**REQUIREMENT**
Quote the data below in full, minus the images.
###
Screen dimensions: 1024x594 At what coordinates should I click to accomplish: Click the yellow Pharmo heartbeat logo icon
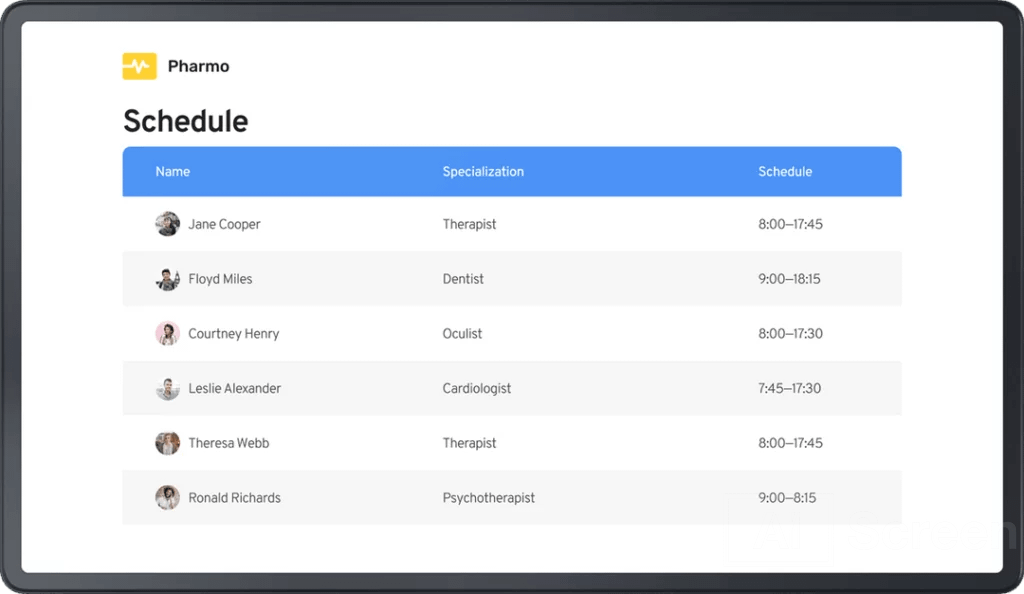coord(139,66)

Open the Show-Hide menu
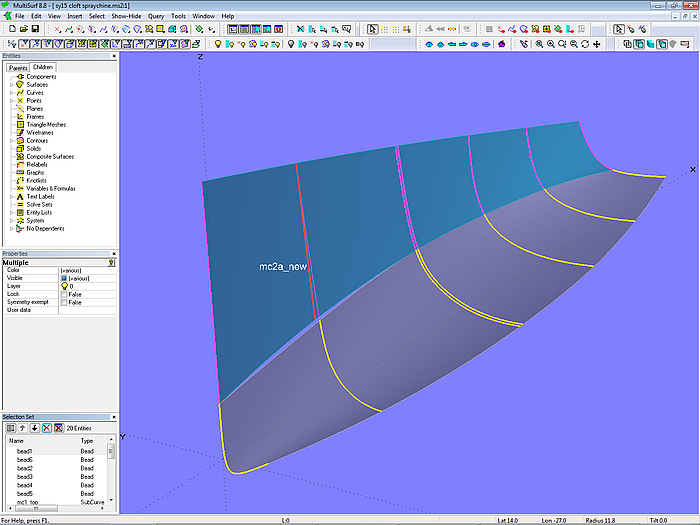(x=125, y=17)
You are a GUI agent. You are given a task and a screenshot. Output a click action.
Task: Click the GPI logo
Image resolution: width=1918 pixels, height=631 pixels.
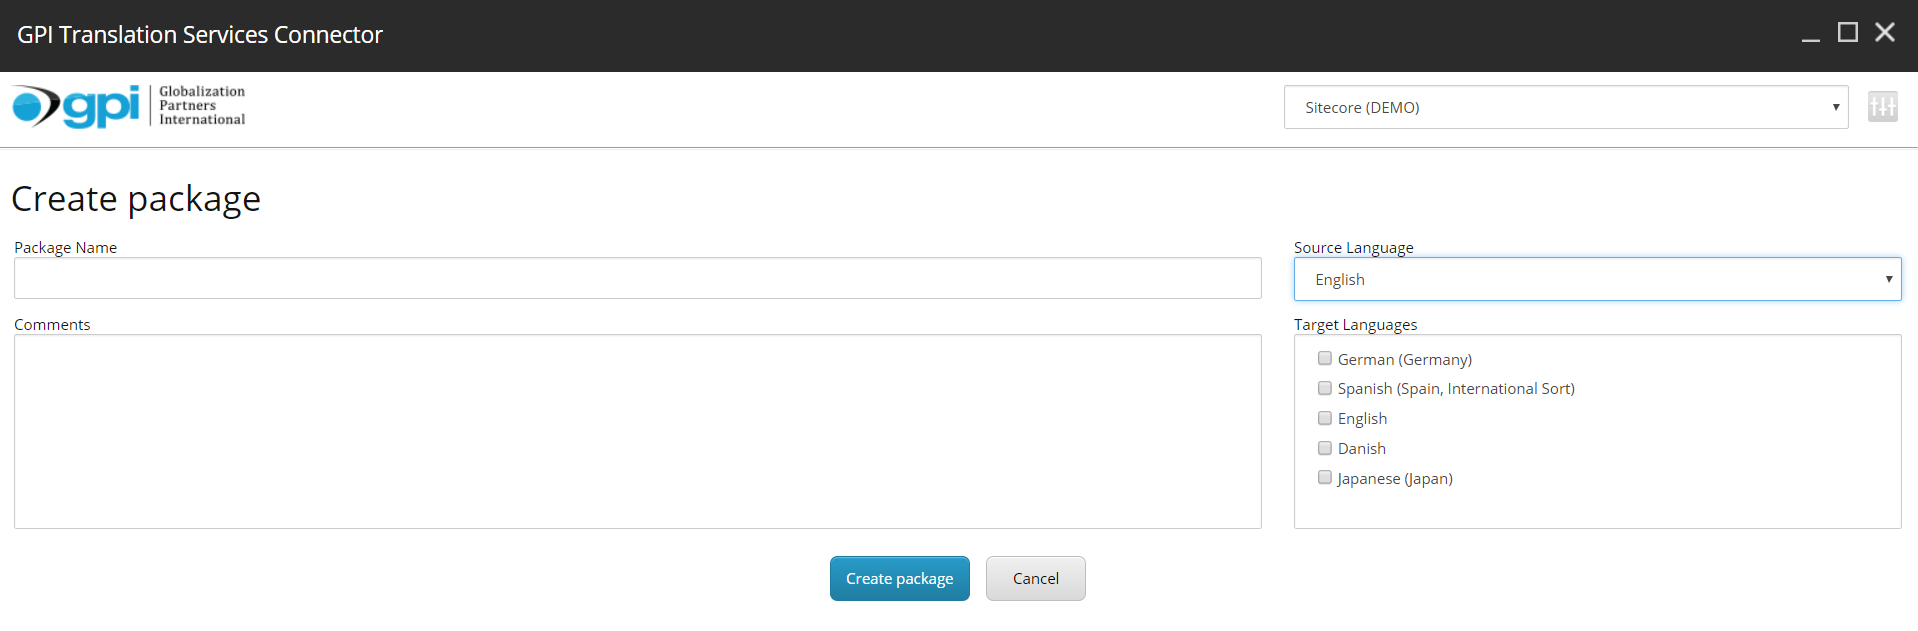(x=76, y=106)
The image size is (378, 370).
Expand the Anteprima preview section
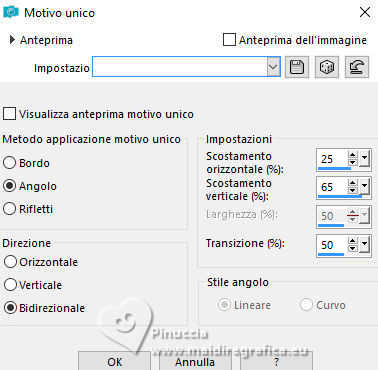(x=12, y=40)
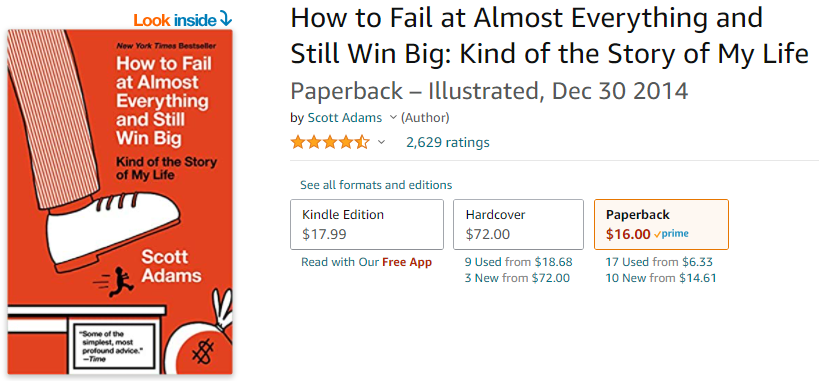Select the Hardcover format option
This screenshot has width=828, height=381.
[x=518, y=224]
###
**RESULT OF THIS TASK**
Screen dimensions: 1024x594 At what coordinates should I click to accomplish: Click the yellow Pharmo heartbeat logo icon
coord(139,66)

Open the Show-Hide menu
(x=125, y=17)
You are a GUI agent. You are given a task and a screenshot. Output a click action.
Task: Click the GPI logo
Image resolution: width=1918 pixels, height=631 pixels.
(x=76, y=106)
The image size is (378, 370).
Expand the Anteprima preview section
(x=12, y=40)
Select the Hardcover format option
This screenshot has width=828, height=381.
[x=518, y=224]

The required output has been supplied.